In his environmental encyclical, Laudato Si’, Pope Francis introduces the concept of integral ecology. While he didn’t coin the term, the pope goes to great lengths to explain “everything is closely interrelated, and today’s problems call for a vision capable of taking into account every aspect of the global crisis.” An integral ecology, he says, includes human, environmental, economic and social dimensions, “so as to hear both the cry of the earth and the cry of the poor.”
In this issue we highlight Maryknoll’s response to the global environmental crisis, which along with the threat of nuclear weapons is widely regarded by scientists as one of the “twin existential threats” to life on earth as we know it. We focus on the commitments of the Maryknoll Fathers and Brothers and Maryknoll Sisters to live out the pope’s call to care for our common home.
To that end, we are excerpting part of the Maryknoll Society’s guiding document from its 14th General Chapter, which elected new leadership in July and set direction for the next six years.
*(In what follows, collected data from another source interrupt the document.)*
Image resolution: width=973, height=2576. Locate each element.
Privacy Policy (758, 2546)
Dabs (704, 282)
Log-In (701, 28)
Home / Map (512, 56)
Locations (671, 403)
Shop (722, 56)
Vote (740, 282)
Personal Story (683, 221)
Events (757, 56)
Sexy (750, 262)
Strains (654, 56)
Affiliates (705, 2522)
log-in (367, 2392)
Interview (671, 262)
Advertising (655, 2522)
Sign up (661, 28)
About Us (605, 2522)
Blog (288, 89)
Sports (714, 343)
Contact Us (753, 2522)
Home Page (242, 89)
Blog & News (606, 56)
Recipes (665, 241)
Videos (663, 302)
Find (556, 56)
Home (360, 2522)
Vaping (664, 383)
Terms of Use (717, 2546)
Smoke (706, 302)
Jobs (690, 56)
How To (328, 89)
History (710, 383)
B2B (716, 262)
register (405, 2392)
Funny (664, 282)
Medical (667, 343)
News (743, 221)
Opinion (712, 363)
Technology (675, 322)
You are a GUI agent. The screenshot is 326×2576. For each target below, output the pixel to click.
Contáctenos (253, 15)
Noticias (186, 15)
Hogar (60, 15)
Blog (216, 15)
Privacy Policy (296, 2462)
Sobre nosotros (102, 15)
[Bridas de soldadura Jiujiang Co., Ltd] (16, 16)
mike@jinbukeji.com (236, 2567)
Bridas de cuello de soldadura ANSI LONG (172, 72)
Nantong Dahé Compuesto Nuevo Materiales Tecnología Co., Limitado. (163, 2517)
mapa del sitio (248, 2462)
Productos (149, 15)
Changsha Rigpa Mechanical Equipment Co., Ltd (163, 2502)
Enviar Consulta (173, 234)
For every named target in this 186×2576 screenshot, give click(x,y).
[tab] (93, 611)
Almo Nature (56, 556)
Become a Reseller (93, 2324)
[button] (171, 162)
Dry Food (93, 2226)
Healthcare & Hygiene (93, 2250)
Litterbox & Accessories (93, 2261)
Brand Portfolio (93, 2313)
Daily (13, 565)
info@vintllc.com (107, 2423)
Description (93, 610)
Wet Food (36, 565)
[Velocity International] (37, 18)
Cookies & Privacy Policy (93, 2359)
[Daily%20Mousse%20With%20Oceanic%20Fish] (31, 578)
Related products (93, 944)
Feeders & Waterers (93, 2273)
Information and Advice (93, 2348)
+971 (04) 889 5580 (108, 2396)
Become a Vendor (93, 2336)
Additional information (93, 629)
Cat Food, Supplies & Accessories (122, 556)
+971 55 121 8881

In the document, the Society pledges clearly and beautifully to “integrate the care of creation in all that we are and all that we do” on both personal and communal levels.
This powerful statement is a testament to how the promise of the pope’s seminal encyclical – to “bring the whole human family together to seek a sustainable and integral development” – is already bearing fruit.
“For,” as Pope Francis writes, “we know that things can change.”